We remain ‘til death do us part’ investors and we continue to think that any short-term trading efforts will add little value to performance. However, in the face of a volatile outlook, we intend to be more aware of valuation at both the single asset and the portfolio level and believe that it may be the case that extremes of the latter might prompt a review in our exposure to the former.

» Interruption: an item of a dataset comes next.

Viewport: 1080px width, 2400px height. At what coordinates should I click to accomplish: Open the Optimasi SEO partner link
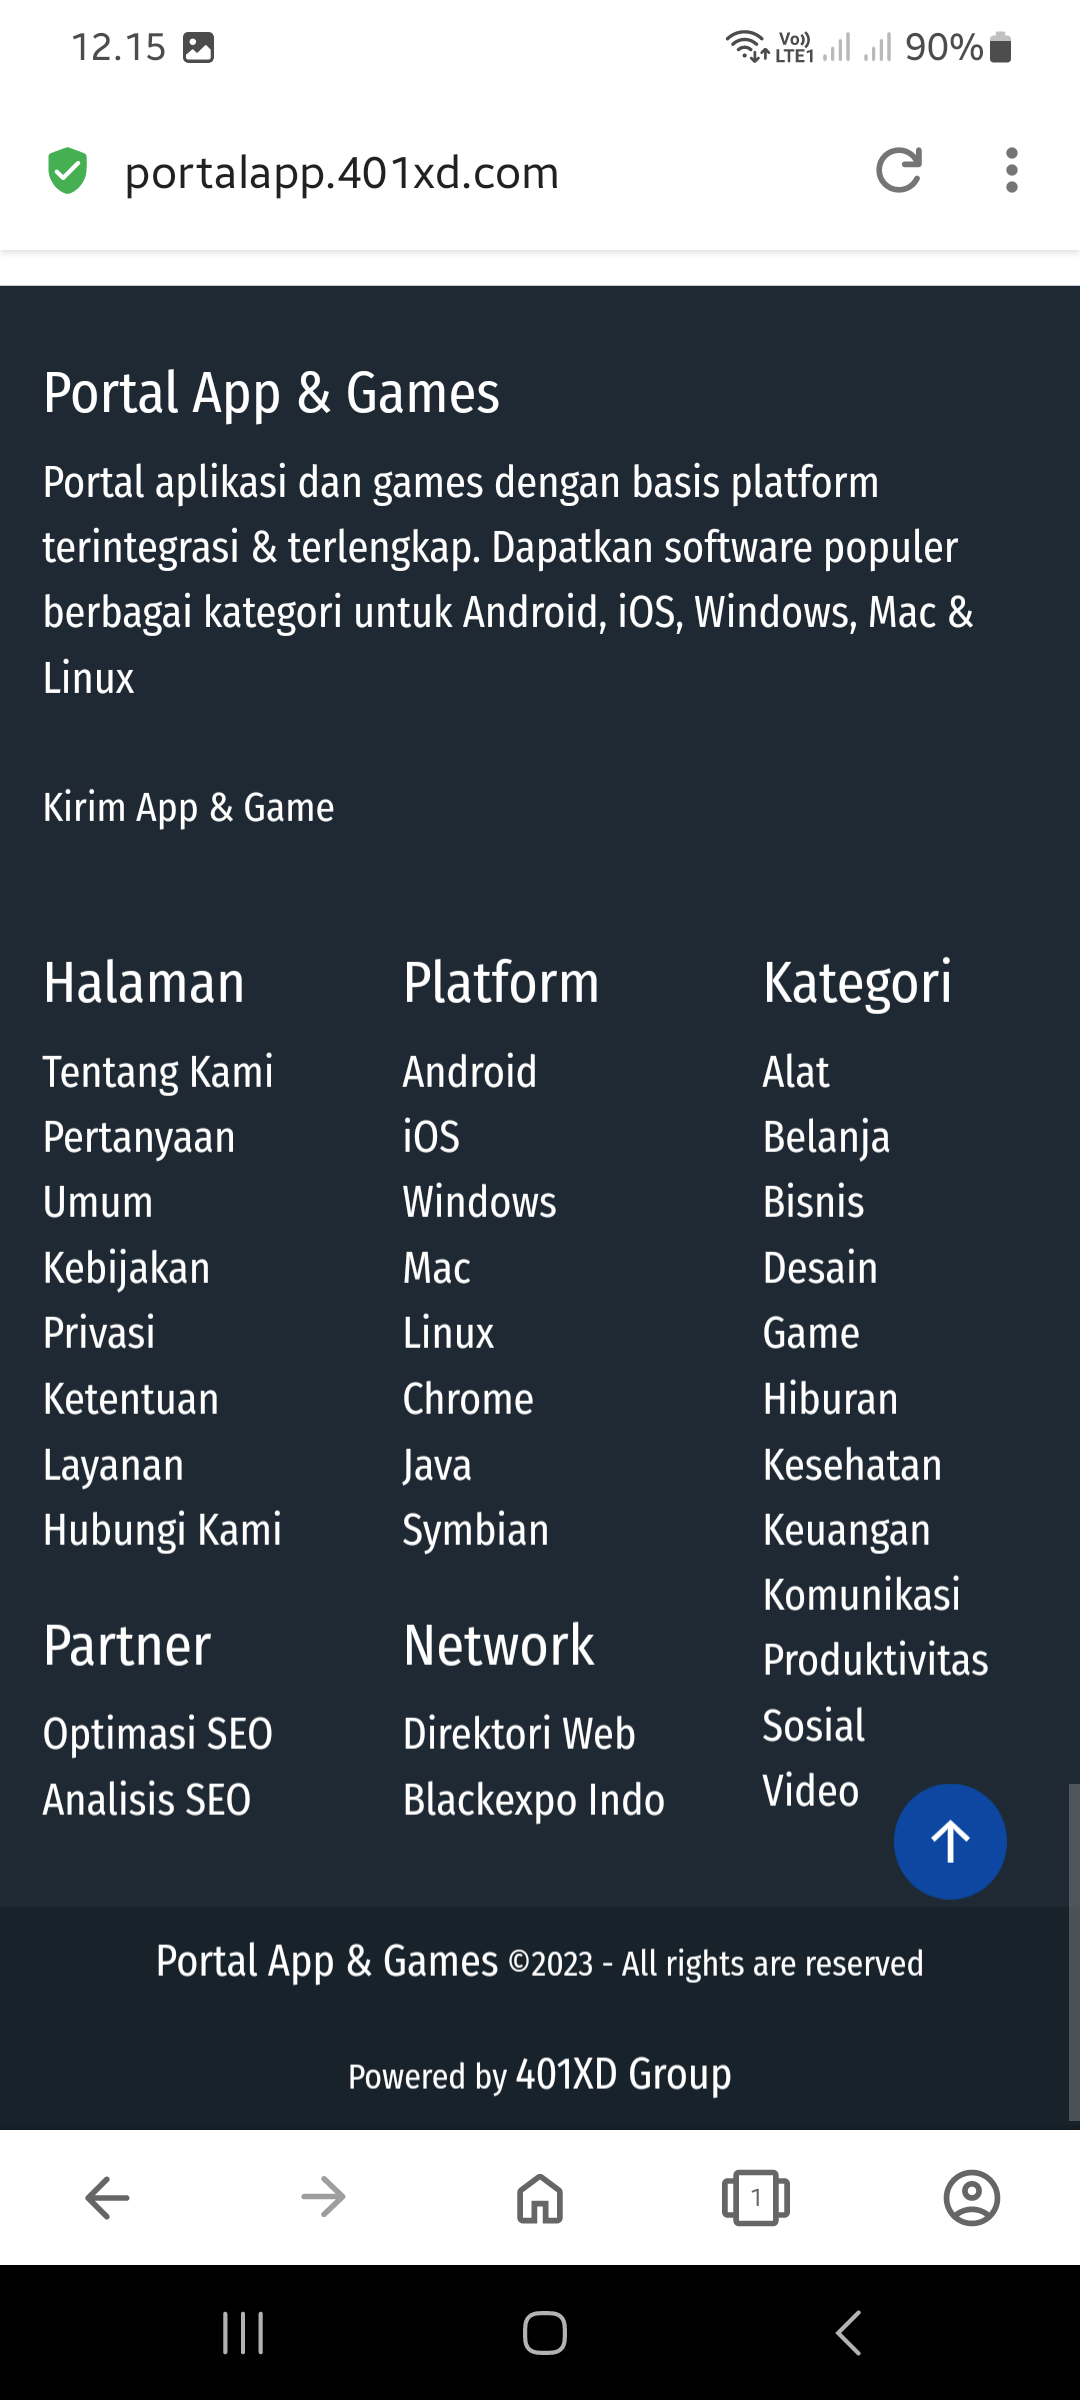click(x=158, y=1734)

Unfortunately, this was not the only cause for reflection in 2021 and our asset allocation calls were a disappointing headwind. We retained a small but costly underweight position to the North American market that delivered a near 27% return over the year versus the MSCI World that returned just over 20%. And we held zero exposure to the best performing market of 2021 – of course Mongolia’s infamous MSE Top 20 (which returned 130% by the way). We think that asset allocation performance is driven mostly by uncertain and unpredictable macroeconomic factors and it is for this reason that we do not try to generate significant returns from it as part of our investment process.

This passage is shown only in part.